Ariana Grande and her boyfriend walk into a California doughnut shop. While the employee walks away from the counter, they lick some doughnuts set out on the counter and laugh about it. When the employee comes back with a tray of doughnuts, Grande says disdainfully, “What is the f— is that? I hate Americans. I hate America.”
Who really cares, right? WRONG. This is the new celebrity era where basically everything is recorded, everything is sold to a gossip site, everything goes viral, and everyone has to apologize.
Grande’s doughnut scandal followed that pattern exactly, as TMZ posted security camera footage from Wolfee Donuts this week. On Wednesday afternoon, the 22-year-old pop star released an apology to those angry about those anti-American, anti-doughnut sentiments: “I am EXTREMELY proud to be an American and I’ve always made it clear that I love my country. What I said in a private moment with my friend…was taken out of context and I am sorry for not using more discretion with my choice of words,” she said, implying that her angry words stemmed from her frustration at this country’s unhealthy eating habits.

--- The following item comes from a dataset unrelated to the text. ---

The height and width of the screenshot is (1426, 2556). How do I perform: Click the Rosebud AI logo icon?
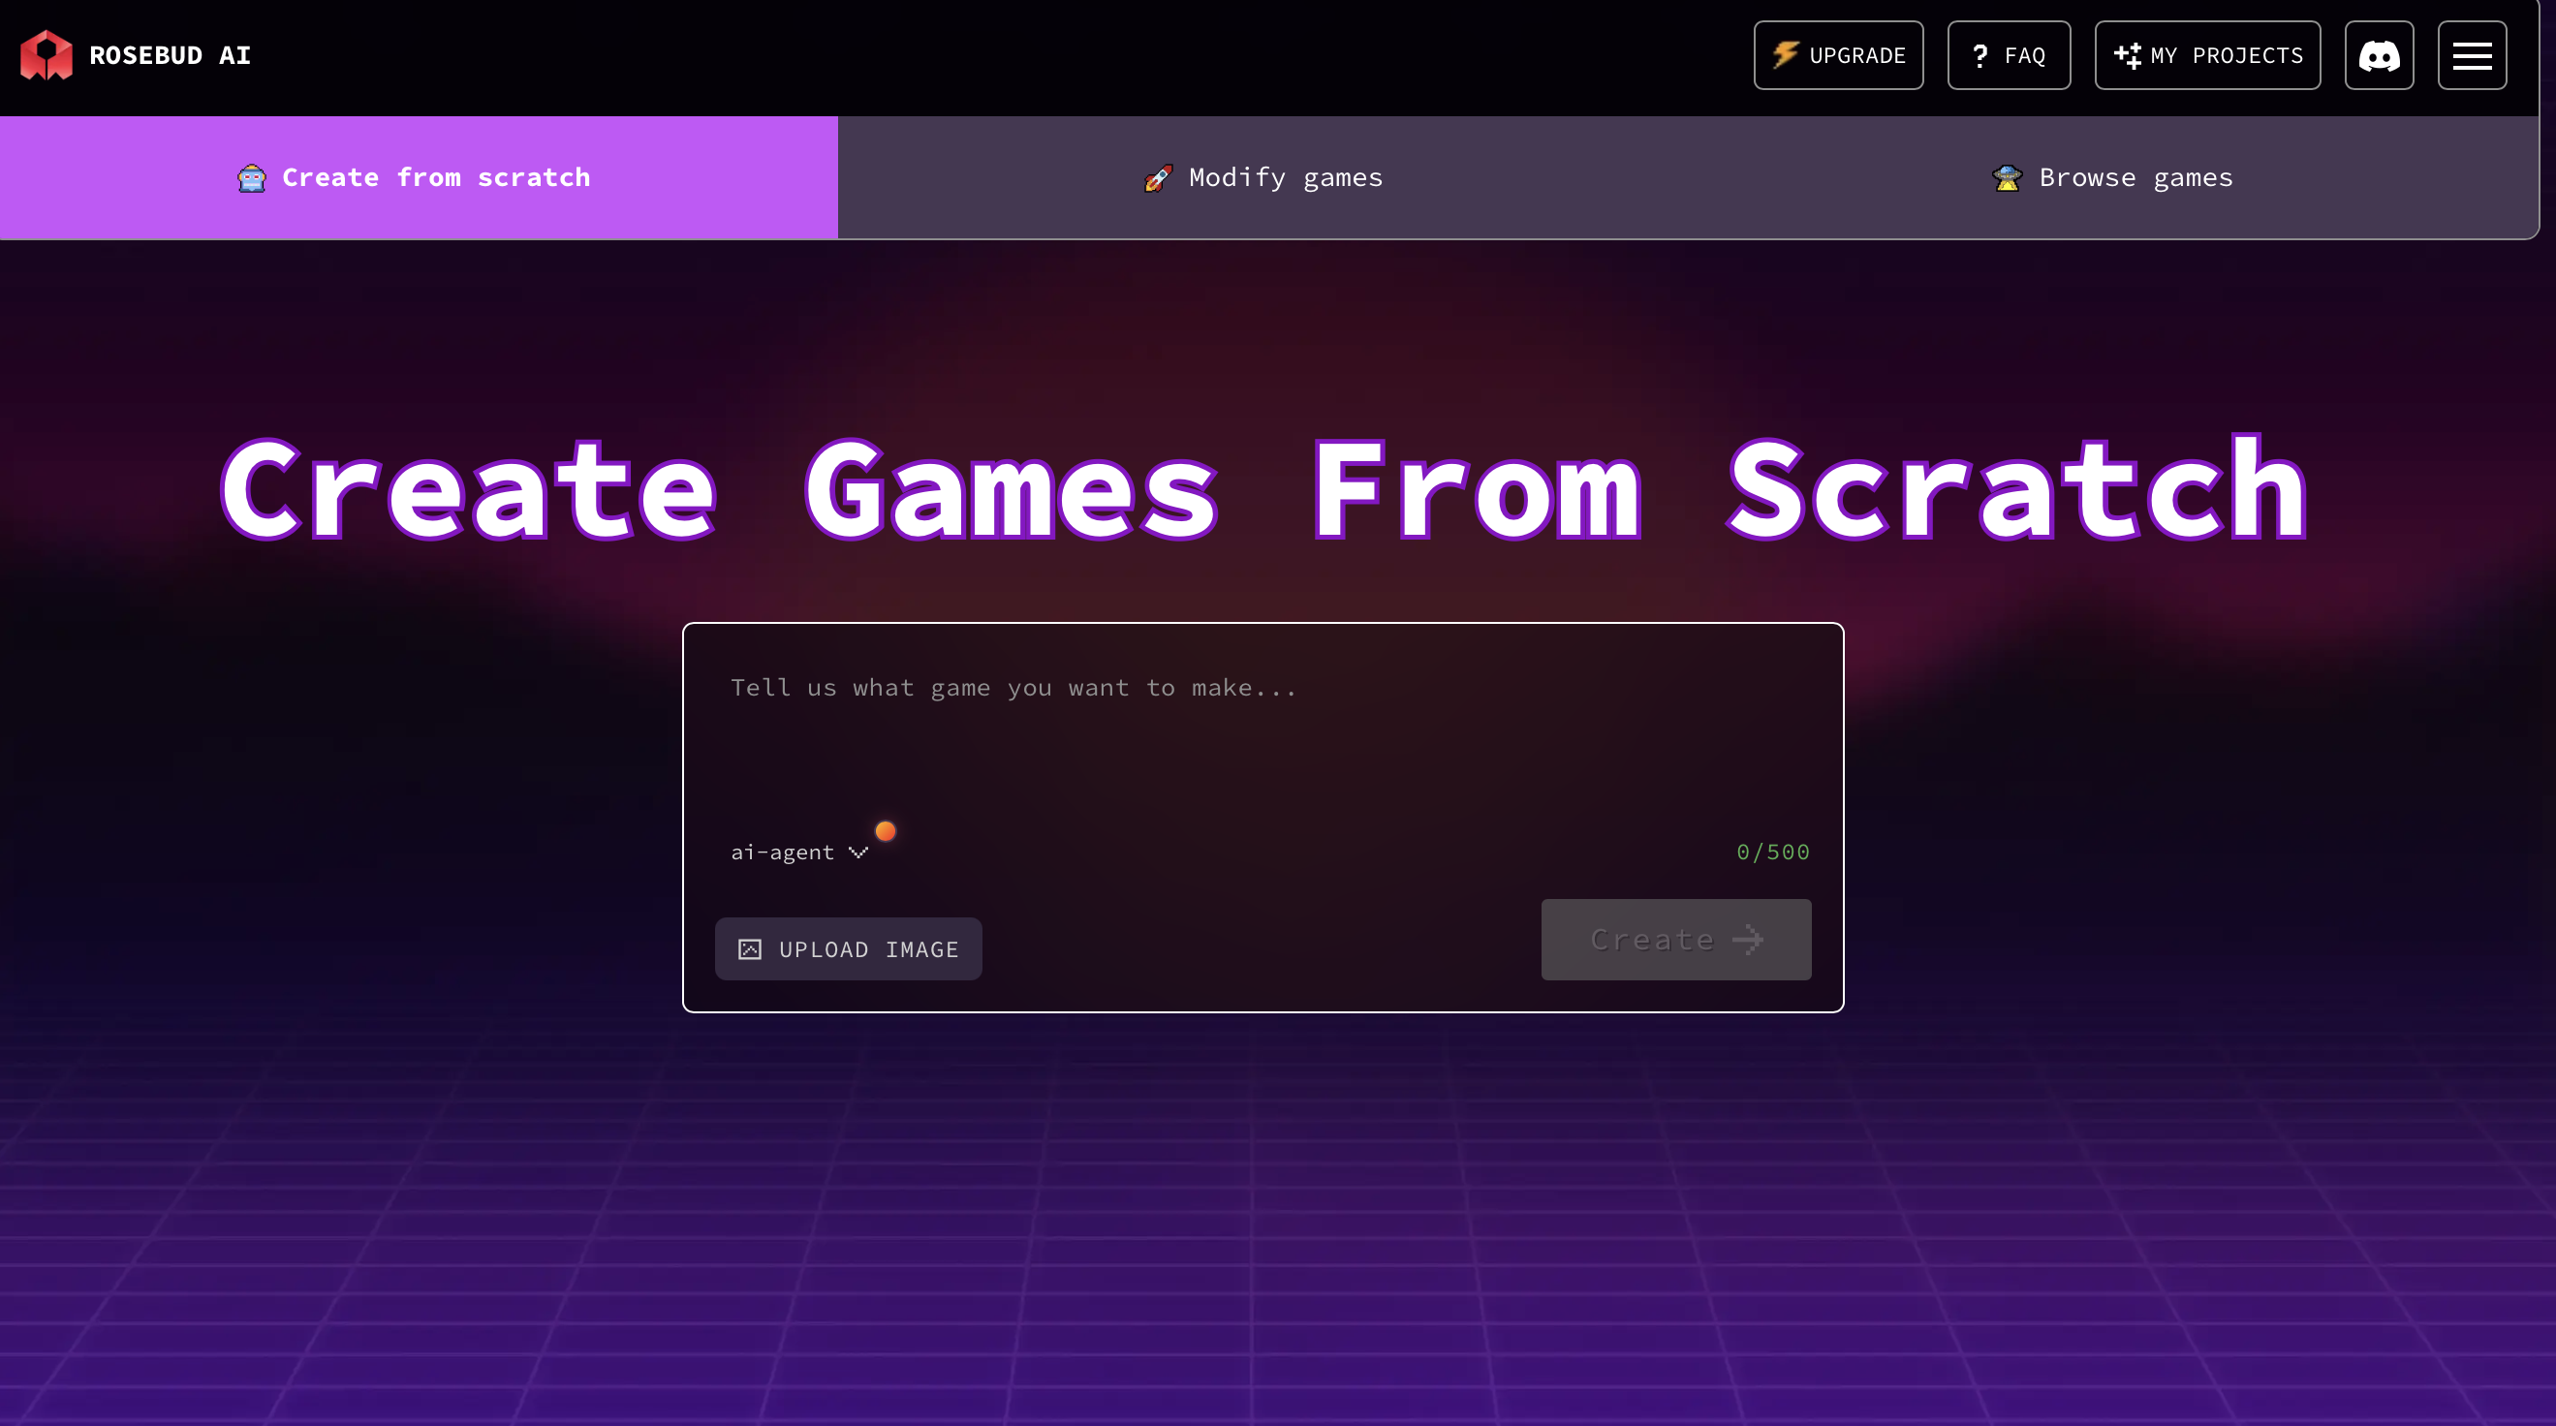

After the video went viral, it was announced Grande will no longer headline this weekend’s MLB All-Star Game Concert — while some speculated it was because of the doughnut controversy, Grande says it’s because of emergency wisdom teeth surgery. Honestly, it doesn’t matter. This particular incident will blow over soon enough, and Grande can turn to her 30 million Twitter followers for comfort. But it does illustrate an important reminder for celebrities in particular: The cameras are always watching, even in very mundane places where you might not expect them.
How many more times does this have to happen? A parking garage where Britt McHenry rants against a towing company employee. A sandwich shop where Jamie Lynn Spears waves around a knife to break up a fight. The many, manythings that go on in an elevator, as multiple recent stories prove.
While stars are now accustomed to the fact that a random fan can film them on their phones at any time, and generally act accordingly, it seems they occasionally forget that hidden cameras can potentially do the most damage. That is clearly the bigger danger, particularly when there’s a payday involved: TMZ reportedly paid $250,000 for the Jay-Z and Solange elevator fight last spring. Celebrities may think that going into a store or elevator provides them privacy, history shows that idea is false.
In this case, the solution is fairly easy: Just don’t behave badly and the cameras will have nothing to show. But for celebrities who are used to acting in a consequence-free world, this is much easier said than done — and Grande’s recent incident is just another to add to the list.